#### [WHAT THE TASK ASKS]
Could you update the records, starting at the beginning and ending at the line that contains "Image resolution: width=660", by replacing "ticket reason text field" with "ticket subject text field" and keeping everything else unchanged?

-------------------------

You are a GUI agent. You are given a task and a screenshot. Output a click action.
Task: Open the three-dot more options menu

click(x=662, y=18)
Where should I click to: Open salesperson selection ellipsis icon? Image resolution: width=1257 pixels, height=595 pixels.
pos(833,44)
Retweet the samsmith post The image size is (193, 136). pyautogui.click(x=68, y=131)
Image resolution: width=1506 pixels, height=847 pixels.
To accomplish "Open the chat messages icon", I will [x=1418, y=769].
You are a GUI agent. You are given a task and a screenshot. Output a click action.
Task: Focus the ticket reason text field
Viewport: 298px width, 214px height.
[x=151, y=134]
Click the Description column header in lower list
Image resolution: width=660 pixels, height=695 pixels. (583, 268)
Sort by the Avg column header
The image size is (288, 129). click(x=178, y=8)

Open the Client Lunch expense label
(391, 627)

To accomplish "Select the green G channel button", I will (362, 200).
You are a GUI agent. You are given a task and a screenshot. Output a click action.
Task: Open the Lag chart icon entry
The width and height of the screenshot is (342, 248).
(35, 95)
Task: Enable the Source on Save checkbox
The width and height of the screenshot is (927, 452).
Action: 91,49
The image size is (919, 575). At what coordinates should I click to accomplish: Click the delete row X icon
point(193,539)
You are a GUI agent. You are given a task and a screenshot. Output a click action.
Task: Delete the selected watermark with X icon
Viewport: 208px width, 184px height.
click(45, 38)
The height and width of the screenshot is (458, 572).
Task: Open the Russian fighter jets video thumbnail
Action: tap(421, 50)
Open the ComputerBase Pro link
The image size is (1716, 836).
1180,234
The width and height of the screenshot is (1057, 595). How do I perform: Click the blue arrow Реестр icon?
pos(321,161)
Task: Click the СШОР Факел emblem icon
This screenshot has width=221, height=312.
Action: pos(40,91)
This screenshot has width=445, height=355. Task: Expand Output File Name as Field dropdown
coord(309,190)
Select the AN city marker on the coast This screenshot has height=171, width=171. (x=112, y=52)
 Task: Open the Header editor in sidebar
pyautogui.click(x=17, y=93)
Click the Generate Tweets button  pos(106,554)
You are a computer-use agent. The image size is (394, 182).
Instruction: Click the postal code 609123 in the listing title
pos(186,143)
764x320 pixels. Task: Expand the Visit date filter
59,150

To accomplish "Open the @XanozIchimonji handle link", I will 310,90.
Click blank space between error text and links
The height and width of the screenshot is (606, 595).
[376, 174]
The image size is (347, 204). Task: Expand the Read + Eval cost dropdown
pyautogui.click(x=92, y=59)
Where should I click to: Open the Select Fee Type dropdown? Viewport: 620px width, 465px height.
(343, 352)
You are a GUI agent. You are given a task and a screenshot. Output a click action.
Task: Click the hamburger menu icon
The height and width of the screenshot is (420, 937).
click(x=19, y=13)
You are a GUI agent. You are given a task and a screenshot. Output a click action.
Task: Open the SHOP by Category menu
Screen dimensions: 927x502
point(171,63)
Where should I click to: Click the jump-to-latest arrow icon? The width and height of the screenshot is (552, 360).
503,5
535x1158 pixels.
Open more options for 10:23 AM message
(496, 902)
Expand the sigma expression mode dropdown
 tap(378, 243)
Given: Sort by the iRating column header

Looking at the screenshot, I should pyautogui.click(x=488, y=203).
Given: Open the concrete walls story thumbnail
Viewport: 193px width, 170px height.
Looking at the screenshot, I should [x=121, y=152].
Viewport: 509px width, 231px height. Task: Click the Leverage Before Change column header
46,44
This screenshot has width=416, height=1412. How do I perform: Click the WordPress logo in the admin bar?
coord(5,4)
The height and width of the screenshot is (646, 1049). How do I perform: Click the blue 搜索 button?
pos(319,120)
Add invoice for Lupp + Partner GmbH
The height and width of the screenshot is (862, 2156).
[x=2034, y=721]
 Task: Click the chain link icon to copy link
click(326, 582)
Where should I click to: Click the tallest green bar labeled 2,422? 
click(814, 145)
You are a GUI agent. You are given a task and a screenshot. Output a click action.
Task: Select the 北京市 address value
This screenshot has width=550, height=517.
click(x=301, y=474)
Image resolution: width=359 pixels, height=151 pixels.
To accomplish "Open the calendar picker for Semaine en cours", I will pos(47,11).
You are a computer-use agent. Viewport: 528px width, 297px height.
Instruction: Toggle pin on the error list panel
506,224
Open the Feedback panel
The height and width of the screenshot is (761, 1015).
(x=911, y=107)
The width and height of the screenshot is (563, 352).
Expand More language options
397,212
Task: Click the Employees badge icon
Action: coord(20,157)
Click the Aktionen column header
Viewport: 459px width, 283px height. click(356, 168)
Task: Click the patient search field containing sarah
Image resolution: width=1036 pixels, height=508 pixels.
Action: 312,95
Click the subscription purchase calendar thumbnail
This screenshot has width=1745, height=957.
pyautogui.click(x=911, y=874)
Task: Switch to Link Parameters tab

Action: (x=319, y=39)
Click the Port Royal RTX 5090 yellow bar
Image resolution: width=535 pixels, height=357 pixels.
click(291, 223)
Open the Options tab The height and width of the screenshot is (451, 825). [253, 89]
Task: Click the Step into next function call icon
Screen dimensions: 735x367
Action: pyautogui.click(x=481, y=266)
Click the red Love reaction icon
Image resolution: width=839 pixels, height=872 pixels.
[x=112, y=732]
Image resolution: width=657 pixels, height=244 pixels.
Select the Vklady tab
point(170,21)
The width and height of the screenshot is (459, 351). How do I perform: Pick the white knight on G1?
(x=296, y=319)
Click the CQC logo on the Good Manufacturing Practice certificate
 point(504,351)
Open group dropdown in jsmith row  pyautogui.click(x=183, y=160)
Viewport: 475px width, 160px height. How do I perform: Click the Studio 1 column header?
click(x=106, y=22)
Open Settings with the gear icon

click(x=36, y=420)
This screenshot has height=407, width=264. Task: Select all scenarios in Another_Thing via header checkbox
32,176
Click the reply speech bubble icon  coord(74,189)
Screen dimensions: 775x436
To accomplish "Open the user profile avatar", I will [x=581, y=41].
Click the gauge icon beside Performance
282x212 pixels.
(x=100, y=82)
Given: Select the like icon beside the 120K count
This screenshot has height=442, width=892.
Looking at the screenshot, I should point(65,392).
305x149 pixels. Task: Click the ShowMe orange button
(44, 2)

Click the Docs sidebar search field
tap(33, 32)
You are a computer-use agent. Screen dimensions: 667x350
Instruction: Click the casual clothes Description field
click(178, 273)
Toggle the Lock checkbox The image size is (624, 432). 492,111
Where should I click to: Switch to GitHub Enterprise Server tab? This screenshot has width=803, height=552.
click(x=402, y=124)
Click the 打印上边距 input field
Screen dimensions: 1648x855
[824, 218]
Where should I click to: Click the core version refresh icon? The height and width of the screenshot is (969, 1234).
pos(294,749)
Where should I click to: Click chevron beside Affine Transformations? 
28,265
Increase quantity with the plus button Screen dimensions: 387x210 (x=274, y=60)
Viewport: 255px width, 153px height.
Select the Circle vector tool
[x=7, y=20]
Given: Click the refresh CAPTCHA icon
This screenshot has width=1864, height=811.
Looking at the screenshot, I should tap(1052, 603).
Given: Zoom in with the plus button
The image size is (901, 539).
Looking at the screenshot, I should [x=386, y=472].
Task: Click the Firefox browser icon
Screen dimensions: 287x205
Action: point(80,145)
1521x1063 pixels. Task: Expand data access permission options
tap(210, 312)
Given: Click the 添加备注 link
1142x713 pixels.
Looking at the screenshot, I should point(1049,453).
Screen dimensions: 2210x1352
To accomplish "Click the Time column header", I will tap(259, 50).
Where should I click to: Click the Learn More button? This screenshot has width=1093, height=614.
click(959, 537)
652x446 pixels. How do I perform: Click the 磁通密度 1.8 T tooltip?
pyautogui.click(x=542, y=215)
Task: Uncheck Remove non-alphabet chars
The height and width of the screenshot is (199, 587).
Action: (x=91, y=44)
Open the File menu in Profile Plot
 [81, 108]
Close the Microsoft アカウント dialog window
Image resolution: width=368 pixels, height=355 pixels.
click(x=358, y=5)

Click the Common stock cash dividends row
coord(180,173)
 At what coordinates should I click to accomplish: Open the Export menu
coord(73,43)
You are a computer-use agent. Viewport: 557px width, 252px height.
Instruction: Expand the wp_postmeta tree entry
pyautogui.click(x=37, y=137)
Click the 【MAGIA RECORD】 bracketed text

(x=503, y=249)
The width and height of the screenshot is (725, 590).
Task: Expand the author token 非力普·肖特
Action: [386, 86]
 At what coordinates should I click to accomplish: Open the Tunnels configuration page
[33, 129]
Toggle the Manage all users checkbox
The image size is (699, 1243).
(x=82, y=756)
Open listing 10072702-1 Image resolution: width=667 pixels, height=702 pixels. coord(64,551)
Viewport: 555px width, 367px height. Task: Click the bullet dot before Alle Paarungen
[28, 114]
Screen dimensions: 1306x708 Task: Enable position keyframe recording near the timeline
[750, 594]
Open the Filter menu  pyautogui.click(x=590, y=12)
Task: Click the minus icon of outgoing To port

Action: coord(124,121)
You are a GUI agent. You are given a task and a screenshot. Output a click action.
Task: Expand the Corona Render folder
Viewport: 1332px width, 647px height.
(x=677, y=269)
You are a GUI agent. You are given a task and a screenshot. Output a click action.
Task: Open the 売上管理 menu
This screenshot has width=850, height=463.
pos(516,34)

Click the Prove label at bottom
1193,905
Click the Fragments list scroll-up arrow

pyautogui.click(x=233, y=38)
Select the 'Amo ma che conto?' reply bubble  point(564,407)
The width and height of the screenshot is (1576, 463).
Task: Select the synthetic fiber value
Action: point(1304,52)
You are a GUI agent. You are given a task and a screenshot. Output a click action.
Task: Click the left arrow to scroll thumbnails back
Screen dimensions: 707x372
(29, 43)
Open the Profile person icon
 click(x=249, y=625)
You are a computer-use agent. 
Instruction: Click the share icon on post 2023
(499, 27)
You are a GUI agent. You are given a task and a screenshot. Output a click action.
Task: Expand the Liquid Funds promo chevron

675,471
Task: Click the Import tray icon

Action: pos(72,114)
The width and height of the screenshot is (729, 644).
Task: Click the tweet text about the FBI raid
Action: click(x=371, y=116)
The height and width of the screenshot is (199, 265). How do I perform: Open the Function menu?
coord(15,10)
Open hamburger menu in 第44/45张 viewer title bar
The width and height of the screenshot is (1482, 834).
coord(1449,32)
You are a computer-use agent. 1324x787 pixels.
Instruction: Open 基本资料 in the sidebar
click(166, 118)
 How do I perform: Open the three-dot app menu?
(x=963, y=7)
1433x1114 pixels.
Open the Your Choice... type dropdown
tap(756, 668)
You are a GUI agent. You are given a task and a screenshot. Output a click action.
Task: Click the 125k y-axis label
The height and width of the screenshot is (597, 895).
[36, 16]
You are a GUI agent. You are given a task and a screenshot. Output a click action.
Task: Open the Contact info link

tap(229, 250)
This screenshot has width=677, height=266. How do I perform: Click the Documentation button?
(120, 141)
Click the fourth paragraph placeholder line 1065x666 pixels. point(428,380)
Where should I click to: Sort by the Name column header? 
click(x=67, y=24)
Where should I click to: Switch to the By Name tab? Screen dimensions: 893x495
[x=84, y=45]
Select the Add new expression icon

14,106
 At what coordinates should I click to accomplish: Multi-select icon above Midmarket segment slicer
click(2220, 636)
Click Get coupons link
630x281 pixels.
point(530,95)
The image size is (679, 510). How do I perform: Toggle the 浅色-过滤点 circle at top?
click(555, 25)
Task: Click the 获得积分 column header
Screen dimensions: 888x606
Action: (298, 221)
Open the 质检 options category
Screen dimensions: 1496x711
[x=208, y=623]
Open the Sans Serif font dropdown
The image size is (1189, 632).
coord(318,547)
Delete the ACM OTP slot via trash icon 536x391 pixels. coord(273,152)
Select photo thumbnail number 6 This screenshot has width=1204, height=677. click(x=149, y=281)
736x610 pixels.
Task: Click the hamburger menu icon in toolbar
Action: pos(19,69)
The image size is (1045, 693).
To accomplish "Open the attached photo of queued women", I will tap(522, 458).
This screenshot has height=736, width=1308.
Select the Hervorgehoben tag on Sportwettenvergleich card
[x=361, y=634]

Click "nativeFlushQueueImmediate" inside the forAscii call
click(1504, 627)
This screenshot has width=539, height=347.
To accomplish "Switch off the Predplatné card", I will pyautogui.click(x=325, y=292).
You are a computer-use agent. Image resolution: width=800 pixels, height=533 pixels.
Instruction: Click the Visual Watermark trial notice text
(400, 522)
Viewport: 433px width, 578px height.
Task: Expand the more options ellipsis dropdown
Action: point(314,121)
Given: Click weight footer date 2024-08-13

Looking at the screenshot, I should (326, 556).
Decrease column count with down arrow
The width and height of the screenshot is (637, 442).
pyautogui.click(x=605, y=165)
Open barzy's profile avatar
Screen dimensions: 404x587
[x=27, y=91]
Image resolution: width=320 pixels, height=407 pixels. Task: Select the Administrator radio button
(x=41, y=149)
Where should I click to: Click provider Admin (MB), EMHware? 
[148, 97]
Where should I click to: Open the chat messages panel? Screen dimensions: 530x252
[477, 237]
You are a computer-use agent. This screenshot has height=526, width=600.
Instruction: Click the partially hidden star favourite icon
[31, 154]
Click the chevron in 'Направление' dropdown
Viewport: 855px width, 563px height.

-------------------------

#### [WRITTEN REPLY]
You are a GUI agent. You are given a task and a screenshot. Output a click action.
Task: Open the three-dot more options menu

click(x=662, y=18)
Where should I click to: Open salesperson selection ellipsis icon? Image resolution: width=1257 pixels, height=595 pixels.
pos(833,44)
Retweet the samsmith post The image size is (193, 136). pyautogui.click(x=68, y=131)
Image resolution: width=1506 pixels, height=847 pixels.
To accomplish "Open the chat messages icon", I will [x=1418, y=769].
You are a GUI agent. You are given a task and a screenshot. Output a click action.
Task: Focus the ticket subject text field
Viewport: 298px width, 214px height.
[x=151, y=134]
Click the Description column header in lower list
Image resolution: width=660 pixels, height=695 pixels. (583, 268)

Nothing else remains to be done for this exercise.